Uber is the tech company that transformed the taxi market in the early 2010s. In 2023, 137 million people used Uber or Uber Eats once a month, and Uber drivers completed 9.44 billion trips.

This article will first discover the company business's requirements for data pipelines and how Uber delivered the solution.

At Uber, data is unified in a centralized petabyte-scale data lake. The Global data warehouse team is in charge of building foundation fact and dimension tables on this lake, acting as Lego pieces for all the data use cases, from reporting to machine learning.

The data is not only used for common analytic cases; Uber also uses data to power critical functions of their services and applications, such as rider safety, ETA predictions, or fraud detection.

For Uber, data freshness is the backbone of the business; they invested heavily in the ability to process data as soon as it’s captured to reflect changes in the real world.

They build, evolve, and manage their data lakehouse to ensure it can do one thing efficiently: handling data incrementally.

Let’s review a typical use case at Uber to understand why incremental data processing is essential.

The use case is the driver and courier earnings. Imagine Uber had a dataset containing daily driver earnings for every driver. A rider can tip the driver hours after a trip is completed. A driver earned $10 for the trip on Monday night and got an extra 1$ tip on Tuesday morning.

With batch processing, Uber doesn’t know if the driver’s earning data will be changed. They have to assume that “Data was changed in the last X days“ and reprocess all X data partitions to update the driver earnings. A small change can cost them a lot of time and resources to re-process the whole month of data (for example)
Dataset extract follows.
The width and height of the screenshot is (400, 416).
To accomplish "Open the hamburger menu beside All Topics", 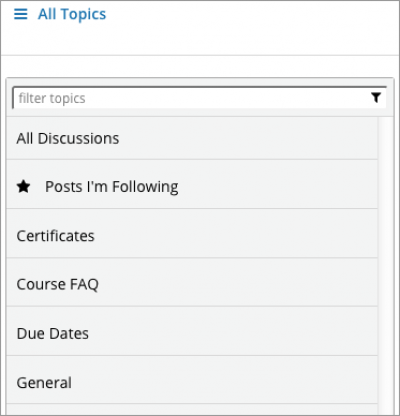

With another use case where merchants can update the menu whenever needed, Uber has to ensure these changes are reflected on the Uber Eats app. For a given day, Uber observed 408 million delta changes compared to 11 billion total entities, roughly 3.7%.

The batch approach could result in the same problem as the use case above: a small fraction of updates can waste time and resources running the pipeline over a large amount of data, leading to data freshness SLA violation.

What if they could extract only the update (e.g., the event where the rider tipped $1$) and apply it to the target table?

To bring the incremental processing capability to the lakehouse, Uber developed the Apache Hudi table format. In the scope of this article, I won’t dive deep into the story behind Hudi. If you want to read more about its story and features, check out my previous article:

I spent 5 hours exploring the story behind Apache Hudi.

In short, Hudi has a very special design compared to the Iceberg or Delta Lake format. The ultimate goal of it is what you see over and over again in this article: processing data incrementally as efficiently as possible. To achieve this, there are Hudi’s characteristics that we need to be aware of:

  • Two file formats: The base files store the table’s records. To optimize data reading, Hudi uses a columnar-oriented file format (e.g., Parquet) for the Base Files. The log files capture changes to records on top of their associated Base File. Hudi uses a row-oriented file format (e.g., Avro) for Log Files to optimize data writing.

  • Timeline: Hudi Timeline records all actions performed on the table at different times, which helps provide instantaneous views of the table while also efficiently supporting data retrieval in the order of arrival.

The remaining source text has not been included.